══ DATA RECORDS
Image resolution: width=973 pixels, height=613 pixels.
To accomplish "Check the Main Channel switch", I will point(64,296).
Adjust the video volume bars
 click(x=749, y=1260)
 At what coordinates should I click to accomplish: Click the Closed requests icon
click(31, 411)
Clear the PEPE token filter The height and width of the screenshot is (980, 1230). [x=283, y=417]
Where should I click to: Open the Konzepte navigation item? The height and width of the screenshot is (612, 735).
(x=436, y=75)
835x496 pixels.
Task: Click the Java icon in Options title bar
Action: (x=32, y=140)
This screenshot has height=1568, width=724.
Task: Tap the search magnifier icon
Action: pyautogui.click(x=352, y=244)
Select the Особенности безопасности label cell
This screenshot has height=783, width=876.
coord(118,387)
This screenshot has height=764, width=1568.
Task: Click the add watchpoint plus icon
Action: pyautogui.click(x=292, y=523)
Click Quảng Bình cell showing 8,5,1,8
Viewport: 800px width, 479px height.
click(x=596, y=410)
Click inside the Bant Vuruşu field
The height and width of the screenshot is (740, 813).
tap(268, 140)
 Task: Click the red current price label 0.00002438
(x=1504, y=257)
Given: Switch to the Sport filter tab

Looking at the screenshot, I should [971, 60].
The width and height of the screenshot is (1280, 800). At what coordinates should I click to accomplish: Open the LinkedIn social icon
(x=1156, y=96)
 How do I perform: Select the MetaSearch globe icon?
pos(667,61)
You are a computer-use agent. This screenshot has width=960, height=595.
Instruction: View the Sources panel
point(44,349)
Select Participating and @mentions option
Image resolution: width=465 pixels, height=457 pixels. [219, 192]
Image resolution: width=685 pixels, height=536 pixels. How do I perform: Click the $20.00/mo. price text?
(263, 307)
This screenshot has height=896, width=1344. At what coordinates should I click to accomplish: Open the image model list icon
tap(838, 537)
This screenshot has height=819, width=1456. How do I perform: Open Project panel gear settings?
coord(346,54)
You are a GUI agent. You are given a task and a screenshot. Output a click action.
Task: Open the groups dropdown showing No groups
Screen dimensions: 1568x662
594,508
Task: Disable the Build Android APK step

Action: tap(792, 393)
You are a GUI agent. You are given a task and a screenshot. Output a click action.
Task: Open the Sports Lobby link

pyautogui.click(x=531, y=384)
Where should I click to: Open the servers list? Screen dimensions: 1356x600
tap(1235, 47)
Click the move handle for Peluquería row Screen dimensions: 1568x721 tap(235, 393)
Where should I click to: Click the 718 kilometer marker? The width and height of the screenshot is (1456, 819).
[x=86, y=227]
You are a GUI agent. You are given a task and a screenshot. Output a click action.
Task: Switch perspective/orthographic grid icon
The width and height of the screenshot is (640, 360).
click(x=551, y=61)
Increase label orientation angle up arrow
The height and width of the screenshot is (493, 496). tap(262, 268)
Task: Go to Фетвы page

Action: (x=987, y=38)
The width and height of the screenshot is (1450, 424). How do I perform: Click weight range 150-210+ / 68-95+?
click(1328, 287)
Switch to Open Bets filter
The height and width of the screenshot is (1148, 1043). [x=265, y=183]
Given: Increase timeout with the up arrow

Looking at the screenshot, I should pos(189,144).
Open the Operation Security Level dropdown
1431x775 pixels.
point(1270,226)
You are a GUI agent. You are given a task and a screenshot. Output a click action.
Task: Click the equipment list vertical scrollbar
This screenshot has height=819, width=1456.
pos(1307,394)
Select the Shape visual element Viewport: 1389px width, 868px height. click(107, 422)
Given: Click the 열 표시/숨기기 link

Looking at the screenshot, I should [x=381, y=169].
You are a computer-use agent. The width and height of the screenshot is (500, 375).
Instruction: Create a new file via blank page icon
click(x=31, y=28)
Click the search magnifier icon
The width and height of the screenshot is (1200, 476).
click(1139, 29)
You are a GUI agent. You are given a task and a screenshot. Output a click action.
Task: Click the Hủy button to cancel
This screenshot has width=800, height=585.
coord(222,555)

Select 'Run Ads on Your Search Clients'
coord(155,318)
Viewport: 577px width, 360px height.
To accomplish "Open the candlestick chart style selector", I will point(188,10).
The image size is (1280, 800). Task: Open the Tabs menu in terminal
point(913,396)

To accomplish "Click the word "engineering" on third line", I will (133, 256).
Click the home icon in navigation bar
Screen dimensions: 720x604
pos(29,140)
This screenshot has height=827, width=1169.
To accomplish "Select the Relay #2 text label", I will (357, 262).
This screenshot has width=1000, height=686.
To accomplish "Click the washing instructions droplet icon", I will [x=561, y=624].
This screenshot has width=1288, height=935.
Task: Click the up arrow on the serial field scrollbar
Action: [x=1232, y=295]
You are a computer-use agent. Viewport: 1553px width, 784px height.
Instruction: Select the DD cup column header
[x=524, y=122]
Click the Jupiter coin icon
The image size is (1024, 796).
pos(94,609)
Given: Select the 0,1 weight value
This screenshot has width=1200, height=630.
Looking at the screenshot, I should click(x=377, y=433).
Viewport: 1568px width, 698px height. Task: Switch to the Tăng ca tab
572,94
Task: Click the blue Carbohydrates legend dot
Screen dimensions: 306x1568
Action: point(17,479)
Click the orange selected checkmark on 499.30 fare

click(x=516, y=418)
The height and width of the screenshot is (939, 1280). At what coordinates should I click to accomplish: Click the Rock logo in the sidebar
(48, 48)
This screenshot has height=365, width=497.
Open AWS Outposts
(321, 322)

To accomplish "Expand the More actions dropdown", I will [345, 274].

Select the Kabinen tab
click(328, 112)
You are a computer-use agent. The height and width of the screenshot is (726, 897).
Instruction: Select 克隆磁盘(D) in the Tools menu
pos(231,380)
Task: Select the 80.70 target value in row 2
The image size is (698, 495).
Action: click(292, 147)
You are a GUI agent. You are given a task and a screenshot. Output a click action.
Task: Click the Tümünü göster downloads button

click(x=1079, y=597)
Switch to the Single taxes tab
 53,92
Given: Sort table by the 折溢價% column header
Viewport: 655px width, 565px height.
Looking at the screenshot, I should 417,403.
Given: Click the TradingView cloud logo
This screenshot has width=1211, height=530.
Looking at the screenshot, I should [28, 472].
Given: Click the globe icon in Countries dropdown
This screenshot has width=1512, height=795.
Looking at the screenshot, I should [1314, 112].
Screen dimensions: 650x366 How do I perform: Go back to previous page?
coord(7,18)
════
▶ **SET EXERCISE**
Change every instance of "How do I perform" to "How can I carry out" in the extracted data entries above, leaving all other text unchanged.

▶ **TASK OUTPUT**
Image resolution: width=973 pixels, height=613 pixels.
To accomplish "Check the Main Channel switch", I will point(64,296).
Adjust the video volume bars
 click(x=749, y=1260)
 At what coordinates should I click to accomplish: Click the Closed requests icon
click(31, 411)
Clear the PEPE token filter The height and width of the screenshot is (980, 1230). [x=283, y=417]
Where should I click to: Open the Konzepte navigation item? The height and width of the screenshot is (612, 735).
(x=436, y=75)
835x496 pixels.
Task: Click the Java icon in Options title bar
Action: (x=32, y=140)
This screenshot has height=1568, width=724.
Task: Tap the search magnifier icon
Action: pyautogui.click(x=352, y=244)
Select the Особенности безопасности label cell
This screenshot has height=783, width=876.
coord(118,387)
This screenshot has height=764, width=1568.
Task: Click the add watchpoint plus icon
Action: pyautogui.click(x=292, y=523)
Click Quảng Bình cell showing 8,5,1,8
Viewport: 800px width, 479px height.
click(x=596, y=410)
Click inside the Bant Vuruşu field
The height and width of the screenshot is (740, 813).
tap(268, 140)
 Task: Click the red current price label 0.00002438
(x=1504, y=257)
Given: Switch to the Sport filter tab

Looking at the screenshot, I should [971, 60].
The width and height of the screenshot is (1280, 800). At what coordinates should I click to accomplish: Open the LinkedIn social icon
(x=1156, y=96)
 How can I carry out: Select the MetaSearch globe icon?
pos(667,61)
You are a computer-use agent. This screenshot has width=960, height=595.
Instruction: View the Sources panel
point(44,349)
Select Participating and @mentions option
Image resolution: width=465 pixels, height=457 pixels. [219, 192]
Image resolution: width=685 pixels, height=536 pixels. How can I carry out: Click the $20.00/mo. price text?
(263, 307)
This screenshot has height=896, width=1344. At what coordinates should I click to accomplish: Open the image model list icon
tap(838, 537)
This screenshot has height=819, width=1456. How can I carry out: Open Project panel gear settings?
coord(346,54)
You are a GUI agent. You are given a task and a screenshot. Output a click action.
Task: Open the groups dropdown showing No groups
Screen dimensions: 1568x662
594,508
Task: Disable the Build Android APK step

Action: tap(792, 393)
You are a GUI agent. You are given a task and a screenshot. Output a click action.
Task: Open the Sports Lobby link

pyautogui.click(x=531, y=384)
Where should I click to: Open the servers list? Screen dimensions: 1356x600
tap(1235, 47)
Click the move handle for Peluquería row Screen dimensions: 1568x721 tap(235, 393)
Where should I click to: Click the 718 kilometer marker? The width and height of the screenshot is (1456, 819).
[x=86, y=227]
You are a GUI agent. You are given a task and a screenshot. Output a click action.
Task: Switch perspective/orthographic grid icon
The width and height of the screenshot is (640, 360).
click(x=551, y=61)
Increase label orientation angle up arrow
The height and width of the screenshot is (493, 496). tap(262, 268)
Task: Go to Фетвы page

Action: (x=987, y=38)
The width and height of the screenshot is (1450, 424). How can I carry out: Click weight range 150-210+ / 68-95+?
click(1328, 287)
Switch to Open Bets filter
The height and width of the screenshot is (1148, 1043). [x=265, y=183]
Given: Increase timeout with the up arrow

Looking at the screenshot, I should pos(189,144).
Open the Operation Security Level dropdown
1431x775 pixels.
point(1270,226)
You are a GUI agent. You are given a task and a screenshot. Output a click action.
Task: Click the equipment list vertical scrollbar
This screenshot has height=819, width=1456.
pos(1307,394)
Select the Shape visual element Viewport: 1389px width, 868px height. click(107, 422)
Given: Click the 열 표시/숨기기 link

Looking at the screenshot, I should [x=381, y=169].
You are a computer-use agent. The width and height of the screenshot is (500, 375).
Instruction: Create a new file via blank page icon
click(x=31, y=28)
Click the search magnifier icon
The width and height of the screenshot is (1200, 476).
click(1139, 29)
You are a GUI agent. You are given a task and a screenshot. Output a click action.
Task: Click the Hủy button to cancel
This screenshot has width=800, height=585.
coord(222,555)

Select 'Run Ads on Your Search Clients'
coord(155,318)
Viewport: 577px width, 360px height.
To accomplish "Open the candlestick chart style selector", I will point(188,10).
The image size is (1280, 800). Task: Open the Tabs menu in terminal
point(913,396)

To accomplish "Click the word "engineering" on third line", I will (133, 256).
Click the home icon in navigation bar
Screen dimensions: 720x604
pos(29,140)
This screenshot has height=827, width=1169.
To accomplish "Select the Relay #2 text label", I will (357, 262).
This screenshot has width=1000, height=686.
To accomplish "Click the washing instructions droplet icon", I will [x=561, y=624].
This screenshot has width=1288, height=935.
Task: Click the up arrow on the serial field scrollbar
Action: [x=1232, y=295]
You are a computer-use agent. Viewport: 1553px width, 784px height.
Instruction: Select the DD cup column header
[x=524, y=122]
Click the Jupiter coin icon
The image size is (1024, 796).
pos(94,609)
Given: Select the 0,1 weight value
This screenshot has width=1200, height=630.
Looking at the screenshot, I should click(x=377, y=433).
Viewport: 1568px width, 698px height. Task: Switch to the Tăng ca tab
572,94
Task: Click the blue Carbohydrates legend dot
Screen dimensions: 306x1568
Action: point(17,479)
Click the orange selected checkmark on 499.30 fare

click(x=516, y=418)
The height and width of the screenshot is (939, 1280). At what coordinates should I click to accomplish: Click the Rock logo in the sidebar
(48, 48)
This screenshot has height=365, width=497.
Open AWS Outposts
(321, 322)

To accomplish "Expand the More actions dropdown", I will [345, 274].

Select the Kabinen tab
click(328, 112)
You are a computer-use agent. The height and width of the screenshot is (726, 897).
Instruction: Select 克隆磁盘(D) in the Tools menu
pos(231,380)
Task: Select the 80.70 target value in row 2
The image size is (698, 495).
Action: click(292, 147)
You are a GUI agent. You are given a task and a screenshot. Output a click action.
Task: Click the Tümünü göster downloads button

click(x=1079, y=597)
Switch to the Single taxes tab
 53,92
Given: Sort table by the 折溢價% column header
Viewport: 655px width, 565px height.
Looking at the screenshot, I should 417,403.
Given: Click the TradingView cloud logo
This screenshot has width=1211, height=530.
Looking at the screenshot, I should [28, 472].
Given: Click the globe icon in Countries dropdown
This screenshot has width=1512, height=795.
Looking at the screenshot, I should [1314, 112].
Screen dimensions: 650x366 How can I carry out: Go back to previous page?
coord(7,18)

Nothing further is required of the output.